La vieillesse est sur le plan professionnel un motif de cessation d’activité. Le domaine musical ou alors artistique par extension n’épargne pas ses membres. En effet, plusieurs artistes camerounais, une fois âgés deviennent juste des pots de fleurs pour la culture camerounaise. Plusieurs raisons peuvent justifier cette situation défavorable. Ensemble, parcourrons les contours de cette triste réalité.

Le statut de l’artiste camerounais : mythe ou réalité ?

Le véritable statut de l’artiste camerounais fait toujours l’objet de vifs débats dans les médias. Dans les faits, un artiste au Cameroun vit en fonction de son travail. Il existe très peu d’artistes, qui jouissent de toutes les prérogatives et avantages liés à leurs œuvres. En clair, les textes concernant les droits d’auteurs sont juste des éléments de rangement dans l’aménagement ou l’ordonnancement juridique camerounais.

A titre comparatif, les pratiques existantes ailleurs (dans d’autres pays) permettent de démontrer une large différence dans la reconnaissance du statut d’artiste au Cameroun. Par exemple, dans ces autres pays, ce statut accompagne les artistes à partir de leur jeunesse jusqu’à leur vieillesse.

Contrairement aux autres membres de professions libérales à l’instar des avocats, des huissiers de justice ou experts comptables, les artistes souffrent énormément pour se faire une place au soleil. En fait, il est difficile pour un artiste camerounais de s’affirmer avec fierté parce qu’il a perçu ses droits d’auteurs ou parce qu’il a vendu ses œuvres. Toutes ces difficultés s’expliquent par des raisons plus ou moins soutenables.

Les causes…

Les causes qui justifient la marginalisation des artistes camerounais sont nombreuses. Nous relevons entre autres : des lenteurs des procédures administratives pour des activités musicales (concerts), de la piraterie et même de la corruption, à cause de tout ceci, l’artiste camerounais ne parvient pas à s’affirmer avec aisance. Par cette posture inquiétante, il n’est pas surprenant d’assister, à un abandon des artistes souffrant pour des soucis de santé ou encore pour des raisons politiques.

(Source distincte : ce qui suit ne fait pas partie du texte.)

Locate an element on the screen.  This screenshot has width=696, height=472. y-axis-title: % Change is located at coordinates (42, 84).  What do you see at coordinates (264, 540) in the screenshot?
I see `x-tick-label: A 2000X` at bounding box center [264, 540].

Avec un ministère des arts et de la culture qui joue à la sourde oreille, physiquement, matériellement ou psychologiquement, les images de nos stars sont ternies. Et par ricochet, celle de tous les camerounais.

Enseveli par les secousses de la vie, le poids de l’âge et très souvent par la misère, le vieux artiste inactif, supposé en retraite fini par s’éteindre parce qu’il n’a pas été assisté.

l’artiste camerounaise maman Nguea à l’hopital, quelques mois avant sa mort.

L’illustration la plus palpable qui est d’actualité, reste le décès tragique de maman Nguéa qui est considéré comme une « matriarche du makossa ». En effet, cette dernière qui était âgée de 60 ans est décédée ce dimanche 14 juin. La cause du décès comme pour plusieurs artistes avant elle, est due à “une longue maladie.”

Avant que cette dernière ne nous quitte pour toujours, certains artistes à l’instar de Messi Matin, Jean Bikoko Aladin, Aloa Javis Lisa T, Mekongo Président, sont tous décédés des suites de pauvreté, de maladie et d’abandon. Une pensée pieuse à leur endroit devrait quotidiennement conscientiser la nouvelle génération d’artistes camerounais, si ceux-ci ne souhaitent pas subir le même sort.